In a previous post I have already shared with you that I
am a control freak and as such have a fundamental fear of losing control or of
not being in control. This fear has recently become a bit of a pain in the
arse! Since travelling, it's been growing and growing and spoiling my experiences in
situations that are out of my control (of which obviously, there are many).

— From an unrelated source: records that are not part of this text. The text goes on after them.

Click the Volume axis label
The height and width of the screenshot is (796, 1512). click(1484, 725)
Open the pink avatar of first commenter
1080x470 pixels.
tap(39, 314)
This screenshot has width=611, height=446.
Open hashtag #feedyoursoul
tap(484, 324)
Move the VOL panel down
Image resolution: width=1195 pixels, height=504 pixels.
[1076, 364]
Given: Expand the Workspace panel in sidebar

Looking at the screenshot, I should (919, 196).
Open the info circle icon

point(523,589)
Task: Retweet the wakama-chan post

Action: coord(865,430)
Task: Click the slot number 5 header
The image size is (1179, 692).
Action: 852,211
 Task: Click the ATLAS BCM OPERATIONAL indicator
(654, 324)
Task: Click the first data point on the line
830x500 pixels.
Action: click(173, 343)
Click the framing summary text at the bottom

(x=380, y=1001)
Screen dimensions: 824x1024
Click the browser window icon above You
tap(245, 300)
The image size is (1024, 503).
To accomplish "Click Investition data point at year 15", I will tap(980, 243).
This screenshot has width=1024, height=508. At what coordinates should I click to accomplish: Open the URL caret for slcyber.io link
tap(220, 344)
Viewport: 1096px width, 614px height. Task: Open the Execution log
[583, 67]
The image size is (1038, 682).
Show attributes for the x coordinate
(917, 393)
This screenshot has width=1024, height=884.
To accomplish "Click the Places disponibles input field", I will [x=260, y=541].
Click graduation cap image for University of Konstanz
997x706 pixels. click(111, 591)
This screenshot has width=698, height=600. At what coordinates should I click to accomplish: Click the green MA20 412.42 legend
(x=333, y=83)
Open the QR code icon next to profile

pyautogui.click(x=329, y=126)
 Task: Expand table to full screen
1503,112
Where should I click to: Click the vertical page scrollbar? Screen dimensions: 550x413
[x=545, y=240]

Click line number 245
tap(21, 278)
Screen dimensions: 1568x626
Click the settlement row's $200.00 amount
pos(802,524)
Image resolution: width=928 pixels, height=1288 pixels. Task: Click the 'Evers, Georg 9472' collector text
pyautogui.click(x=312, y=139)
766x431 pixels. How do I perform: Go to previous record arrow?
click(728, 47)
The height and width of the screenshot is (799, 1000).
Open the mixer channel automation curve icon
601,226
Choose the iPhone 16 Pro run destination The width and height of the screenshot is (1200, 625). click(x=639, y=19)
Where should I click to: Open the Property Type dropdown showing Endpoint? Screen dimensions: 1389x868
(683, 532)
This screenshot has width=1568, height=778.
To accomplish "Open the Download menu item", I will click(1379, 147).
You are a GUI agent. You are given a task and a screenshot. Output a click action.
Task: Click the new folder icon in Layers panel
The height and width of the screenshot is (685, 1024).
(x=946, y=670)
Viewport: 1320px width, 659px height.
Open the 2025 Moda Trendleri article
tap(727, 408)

For example, when we were travelling on a dodgy little
ferry across Lake Nicaragua (which is huge and inhabited by bull sharks), I
couldn’t stop thinking about the ferry sinking. While it isn’t impossible for
this to happen, it is nevertheless a worst-case-scenario and furthermore a
situation that I cannot control. If I am already on the ferry and half-way
between the island and the shore, what’s the point of worrying? The situation
is already out of my control!
Beyond this inability to accept that most external
circumstances are out of my control lies also the unwillingness to accept that
the time and circumstances of my own death are out of my control. Dying on
holiday and being eaten by a shark are not how I wish to end my life, but then
who does?
Triggered by this and lots of other similar
events, I have spent quite some time recently thinking about the fear of death
and the fear of losing control and I have come to the following conclusions:
1) It’s
time for me to really accept that most circumstances including my own death are
out of my control.
2) I
need to channel my need for control more constructively, namely towards the
things that are within my control. These are: my choices, my thoughts and
emotions, the way I lead my life.
3) Fear
of death or dying is ultimately nothing else but a reminder about life and
living. Thinking about the fragile, transient nature of our lives can be a
great aid in focusing on what’s important, deciding how we want to spend the
little time we have here and to make every minute count.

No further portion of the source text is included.